__Aim__. Find each line in the data below that contains the word "accomplish", and copy those lines in full.

__Source material__.
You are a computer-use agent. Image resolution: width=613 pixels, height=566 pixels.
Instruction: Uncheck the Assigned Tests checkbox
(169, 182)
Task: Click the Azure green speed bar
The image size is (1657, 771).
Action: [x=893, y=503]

* * *

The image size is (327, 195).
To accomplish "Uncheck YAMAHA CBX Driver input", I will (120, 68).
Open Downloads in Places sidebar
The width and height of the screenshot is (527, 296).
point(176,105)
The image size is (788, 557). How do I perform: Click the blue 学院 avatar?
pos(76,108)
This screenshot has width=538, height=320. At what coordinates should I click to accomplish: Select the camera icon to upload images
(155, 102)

...

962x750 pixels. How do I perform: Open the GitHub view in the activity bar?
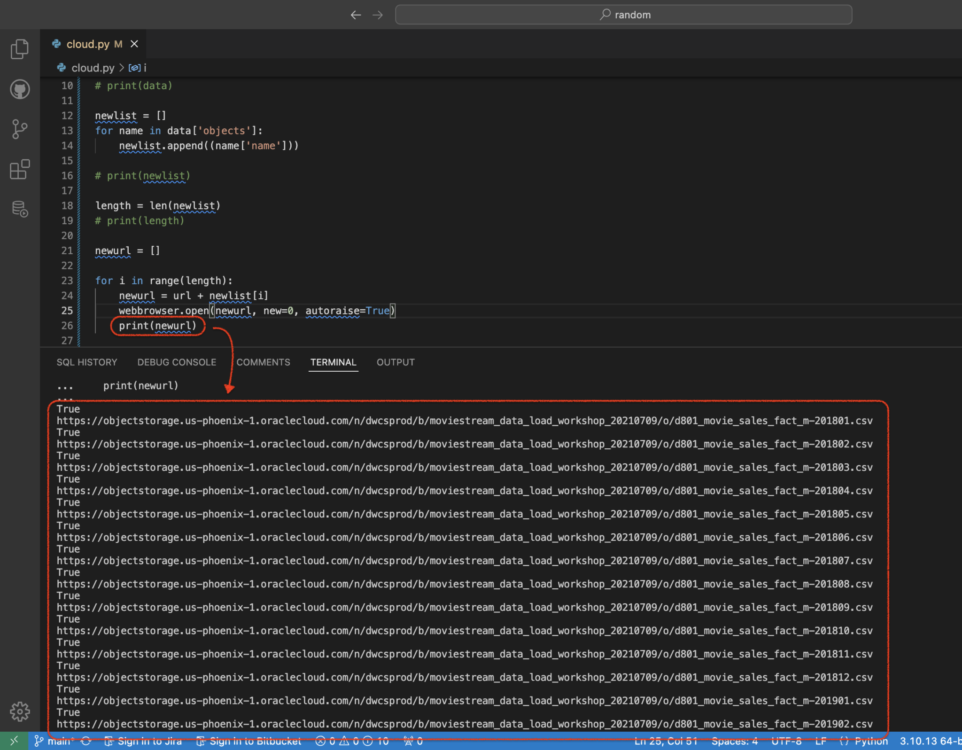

__Solution to the exercise__.
To accomplish "Uncheck YAMAHA CBX Driver input", I will (120, 68).
This screenshot has width=538, height=320. At what coordinates should I click to accomplish: Select the camera icon to upload images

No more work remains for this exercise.